— START —

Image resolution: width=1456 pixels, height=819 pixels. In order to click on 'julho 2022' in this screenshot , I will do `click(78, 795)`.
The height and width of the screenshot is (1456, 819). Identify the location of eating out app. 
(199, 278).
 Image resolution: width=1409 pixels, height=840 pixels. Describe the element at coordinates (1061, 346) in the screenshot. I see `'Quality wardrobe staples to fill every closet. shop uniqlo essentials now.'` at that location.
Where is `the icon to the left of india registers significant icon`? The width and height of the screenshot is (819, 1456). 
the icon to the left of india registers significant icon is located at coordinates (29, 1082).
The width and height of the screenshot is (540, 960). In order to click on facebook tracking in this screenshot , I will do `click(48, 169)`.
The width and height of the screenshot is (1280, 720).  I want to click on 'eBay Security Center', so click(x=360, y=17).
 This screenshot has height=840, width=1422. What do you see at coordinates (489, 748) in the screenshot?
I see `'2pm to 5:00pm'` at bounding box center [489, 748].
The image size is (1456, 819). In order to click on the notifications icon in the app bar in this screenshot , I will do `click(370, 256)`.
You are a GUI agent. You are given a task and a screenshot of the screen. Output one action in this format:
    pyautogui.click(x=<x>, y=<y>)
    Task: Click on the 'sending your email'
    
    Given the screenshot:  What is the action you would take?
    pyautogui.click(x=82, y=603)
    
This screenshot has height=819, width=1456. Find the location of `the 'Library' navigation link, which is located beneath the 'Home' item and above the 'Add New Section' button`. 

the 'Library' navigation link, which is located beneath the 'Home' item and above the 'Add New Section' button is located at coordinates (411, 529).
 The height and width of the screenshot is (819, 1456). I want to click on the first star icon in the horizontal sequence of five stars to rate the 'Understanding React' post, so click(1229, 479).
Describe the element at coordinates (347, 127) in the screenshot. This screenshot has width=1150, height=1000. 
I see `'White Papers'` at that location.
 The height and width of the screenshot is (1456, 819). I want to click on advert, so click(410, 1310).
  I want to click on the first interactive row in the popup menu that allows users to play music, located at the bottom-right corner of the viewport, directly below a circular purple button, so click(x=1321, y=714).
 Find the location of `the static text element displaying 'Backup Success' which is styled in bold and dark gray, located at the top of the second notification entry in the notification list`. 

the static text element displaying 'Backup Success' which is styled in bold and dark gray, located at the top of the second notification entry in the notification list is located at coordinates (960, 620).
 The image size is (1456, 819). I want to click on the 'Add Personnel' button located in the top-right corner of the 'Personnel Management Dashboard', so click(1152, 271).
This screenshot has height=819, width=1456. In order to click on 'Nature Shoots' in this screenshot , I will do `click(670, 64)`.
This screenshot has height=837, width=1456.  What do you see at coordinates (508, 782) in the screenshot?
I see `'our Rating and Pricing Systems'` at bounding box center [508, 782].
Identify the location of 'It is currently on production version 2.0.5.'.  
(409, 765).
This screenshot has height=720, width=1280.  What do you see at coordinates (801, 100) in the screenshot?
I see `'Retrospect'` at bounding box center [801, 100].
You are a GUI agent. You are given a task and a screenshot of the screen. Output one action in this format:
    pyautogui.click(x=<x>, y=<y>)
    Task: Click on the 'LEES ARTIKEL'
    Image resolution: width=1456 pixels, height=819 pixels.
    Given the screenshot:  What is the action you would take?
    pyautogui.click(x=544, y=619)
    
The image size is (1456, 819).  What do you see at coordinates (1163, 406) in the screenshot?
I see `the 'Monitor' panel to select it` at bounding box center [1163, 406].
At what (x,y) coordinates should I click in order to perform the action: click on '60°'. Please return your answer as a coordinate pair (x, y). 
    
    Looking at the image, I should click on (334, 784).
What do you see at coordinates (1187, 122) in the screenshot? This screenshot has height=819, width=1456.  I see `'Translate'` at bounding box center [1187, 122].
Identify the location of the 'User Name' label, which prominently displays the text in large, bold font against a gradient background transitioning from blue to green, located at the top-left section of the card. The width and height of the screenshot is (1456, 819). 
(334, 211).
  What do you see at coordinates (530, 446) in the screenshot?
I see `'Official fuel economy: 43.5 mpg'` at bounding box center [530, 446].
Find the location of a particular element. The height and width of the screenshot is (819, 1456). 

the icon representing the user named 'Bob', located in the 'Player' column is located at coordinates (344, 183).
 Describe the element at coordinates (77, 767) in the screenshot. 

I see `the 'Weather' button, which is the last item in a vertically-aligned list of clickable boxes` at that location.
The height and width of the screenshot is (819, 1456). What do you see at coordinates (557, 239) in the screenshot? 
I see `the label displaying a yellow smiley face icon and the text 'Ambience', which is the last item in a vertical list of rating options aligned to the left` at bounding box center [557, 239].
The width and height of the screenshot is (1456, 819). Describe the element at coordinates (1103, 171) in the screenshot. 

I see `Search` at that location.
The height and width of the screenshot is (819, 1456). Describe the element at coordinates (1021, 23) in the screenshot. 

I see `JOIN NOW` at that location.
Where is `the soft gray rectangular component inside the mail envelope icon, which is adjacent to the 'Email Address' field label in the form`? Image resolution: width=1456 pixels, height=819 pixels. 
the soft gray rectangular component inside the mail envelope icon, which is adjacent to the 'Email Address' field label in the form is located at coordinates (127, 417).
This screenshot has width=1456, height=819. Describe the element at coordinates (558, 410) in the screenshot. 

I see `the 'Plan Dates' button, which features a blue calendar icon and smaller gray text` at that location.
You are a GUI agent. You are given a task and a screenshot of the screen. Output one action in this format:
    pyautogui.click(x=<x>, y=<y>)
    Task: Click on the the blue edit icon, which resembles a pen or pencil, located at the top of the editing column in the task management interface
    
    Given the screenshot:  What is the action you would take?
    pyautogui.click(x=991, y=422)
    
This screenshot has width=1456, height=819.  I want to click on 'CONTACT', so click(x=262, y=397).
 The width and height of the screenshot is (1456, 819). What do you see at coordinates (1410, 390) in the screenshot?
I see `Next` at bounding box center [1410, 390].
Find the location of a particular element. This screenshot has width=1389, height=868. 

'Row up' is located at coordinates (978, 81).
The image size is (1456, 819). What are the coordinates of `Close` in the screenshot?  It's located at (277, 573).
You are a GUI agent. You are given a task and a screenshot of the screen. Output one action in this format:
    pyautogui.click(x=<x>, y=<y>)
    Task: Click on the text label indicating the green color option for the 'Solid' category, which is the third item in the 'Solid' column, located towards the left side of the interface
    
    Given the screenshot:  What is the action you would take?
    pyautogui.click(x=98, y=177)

— END —

Format each line of the listing above as one string in a JSON list, leaving out blank lines.

[
  "Image resolution: width=1456 pixels, height=819 pixels. In order to click on 'julho 2022' in this screenshot , I will do `click(78, 795)`.",
  "The height and width of the screenshot is (1456, 819). Identify the location of eating out app. ",
  "(199, 278).",
  " Image resolution: width=1409 pixels, height=840 pixels. Describe the element at coordinates (1061, 346) in the screenshot. I see `'Quality wardrobe staples to fill every closet. shop uniqlo essentials now.'` at that location.",
  "Where is `the icon to the left of india registers significant icon`? The width and height of the screenshot is (819, 1456). ",
  "the icon to the left of india registers significant icon is located at coordinates (29, 1082).",
  "The width and height of the screenshot is (540, 960). In order to click on facebook tracking in this screenshot , I will do `click(48, 169)`.",
  "The width and height of the screenshot is (1280, 720).  I want to click on 'eBay Security Center', so click(x=360, y=17).",
  " This screenshot has height=840, width=1422. What do you see at coordinates (489, 748) in the screenshot?",
  "I see `'2pm to 5:00pm'` at bounding box center [489, 748].",
  "The image size is (1456, 819). In order to click on the notifications icon in the app bar in this screenshot , I will do `click(370, 256)`.",
  "You are a GUI agent. You are given a task and a screenshot of the screen. Output one action in this format:",
  "    pyautogui.click(x=<x>, y=<y>)",
  "    Task: Click on the 'sending your email'",
  "    Given the screenshot:  What is the action you would take?",
  "    pyautogui.click(x=82, y=603)",
  "This screenshot has height=819, width=1456. Find the location of `the 'Library' navigation link, which is located beneath the 'Home' item and above the 'Add New Section' button`. ",
  "the 'Library' navigation link, which is located beneath the 'Home' item and above the 'Add New Section' button is located at coordinates (411, 529).",
  " The height and width of the screenshot is (819, 1456). I want to click on the first star icon in the horizontal sequence of five stars to rate the 'Understanding React' post, so click(1229, 479).",
  "Describe the element at coordinates (347, 127) in the screenshot. This screenshot has width=1150, height=1000. ",
  "I see `'White Papers'` at that location.",
  " The height and width of the screenshot is (1456, 819). I want to click on advert, so click(410, 1310).",
  "  I want to click on the first interactive row in the popup menu that allows users to play music, located at the bottom-right corner of the viewport, directly below a circular purple button, so click(x=1321, y=714).",
  " Find the location of `the static text element displaying 'Backup Success' which is styled in bold and dark gray, located at the top of the second notification entry in the notification list`. ",
  "the static text element displaying 'Backup Success' which is styled in bold and dark gray, located at the top of the second notification entry in the notification list is located at coordinates (960, 620).",
  " The image size is (1456, 819). I want to click on the 'Add Personnel' button located in the top-right corner of the 'Personnel Management Dashboard', so click(1152, 271).",
  "This screenshot has height=819, width=1456. In order to click on 'Nature Shoots' in this screenshot , I will do `click(670, 64)`.",
  "This screenshot has height=837, width=1456.  What do you see at coordinates (508, 782) in the screenshot?",
  "I see `'our Rating and Pricing Systems'` at bounding box center [508, 782].",
  "Identify the location of 'It is currently on production version 2.0.5.'.  ",
  "(409, 765).",
  "This screenshot has height=720, width=1280.  What do you see at coordinates (801, 100) in the screenshot?",
  "I see `'Retrospect'` at bounding box center [801, 100].",
  "You are a GUI agent. You are given a task and a screenshot of the screen. Output one action in this format:",
  "    pyautogui.click(x=<x>, y=<y>)",
  "    Task: Click on the 'LEES ARTIKEL'",
  "    Image resolution: width=1456 pixels, height=819 pixels.",
  "    Given the screenshot:  What is the action you would take?",
  "    pyautogui.click(x=544, y=619)",
  "The image size is (1456, 819).  What do you see at coordinates (1163, 406) in the screenshot?",
  "I see `the 'Monitor' panel to select it` at bounding box center [1163, 406].",
  "At what (x,y) coordinates should I click in order to perform the action: click on '60°'. Please return your answer as a coordinate pair (x, y). ",
  "    Looking at the image, I should click on (334, 784).",
  "What do you see at coordinates (1187, 122) in the screenshot? This screenshot has height=819, width=1456.  I see `'Translate'` at bounding box center [1187, 122].",
  "Identify the location of the 'User Name' label, which prominently displays the text in large, bold font against a gradient background transitioning from blue to green, located at the top-left section of the card. The width and height of the screenshot is (1456, 819). ",
  "(334, 211).",
  "  What do you see at coordinates (530, 446) in the screenshot?",
  "I see `'Official fuel economy: 43.5 mpg'` at bounding box center [530, 446].",
  "Find the location of a particular element. The height and width of the screenshot is (819, 1456). ",
  "the icon representing the user named 'Bob', located in the 'Player' column is located at coordinates (344, 183).",
  " Describe the element at coordinates (77, 767) in the screenshot. ",
  "I see `the 'Weather' button, which is the last item in a vertically-aligned list of clickable boxes` at that location.",
  "The height and width of the screenshot is (819, 1456). What do you see at coordinates (557, 239) in the screenshot? ",
  "I see `the label displaying a yellow smiley face icon and the text 'Ambience', which is the last item in a vertical list of rating options aligned to the left` at bounding box center [557, 239].",
  "The width and height of the screenshot is (1456, 819). Describe the element at coordinates (1103, 171) in the screenshot. ",
  "I see `Search` at that location.",
  "The height and width of the screenshot is (819, 1456). Describe the element at coordinates (1021, 23) in the screenshot. ",
  "I see `JOIN NOW` at that location.",
  "Where is `the soft gray rectangular component inside the mail envelope icon, which is adjacent to the 'Email Address' field label in the form`? Image resolution: width=1456 pixels, height=819 pixels. ",
  "the soft gray rectangular component inside the mail envelope icon, which is adjacent to the 'Email Address' field label in the form is located at coordinates (127, 417).",
  "This screenshot has width=1456, height=819. Describe the element at coordinates (558, 410) in the screenshot. ",
  "I see `the 'Plan Dates' button, which features a blue calendar icon and smaller gray text` at that location.",
  "You are a GUI agent. You are given a task and a screenshot of the screen. Output one action in this format:",
  "    pyautogui.click(x=<x>, y=<y>)",
  "    Task: Click on the the blue edit icon, which resembles a pen or pencil, located at the top of the editing column in the task management interface",
  "    Given the screenshot:  What is the action you would take?",
  "    pyautogui.click(x=991, y=422)",
  "This screenshot has width=1456, height=819.  I want to click on 'CONTACT', so click(x=262, y=397).",
  " The width and height of the screenshot is (1456, 819). What do you see at coordinates (1410, 390) in the screenshot?",
  "I see `Next` at bounding box center [1410, 390].",
  "Find the location of a particular element. This screenshot has width=1389, height=868. ",
  "'Row up' is located at coordinates (978, 81).",
  "The image size is (1456, 819). What are the coordinates of `Close` in the screenshot?  It's located at (277, 573).",
  "You are a GUI agent. You are given a task and a screenshot of the screen. Output one action in this format:",
  "    pyautogui.click(x=<x>, y=<y>)",
  "    Task: Click on the text label indicating the green color option for the 'Solid' category, which is the third item in the 'Solid' column, located towards the left side of the interface",
  "    Given the screenshot:  What is the action you would take?",
  "    pyautogui.click(x=98, y=177)"
]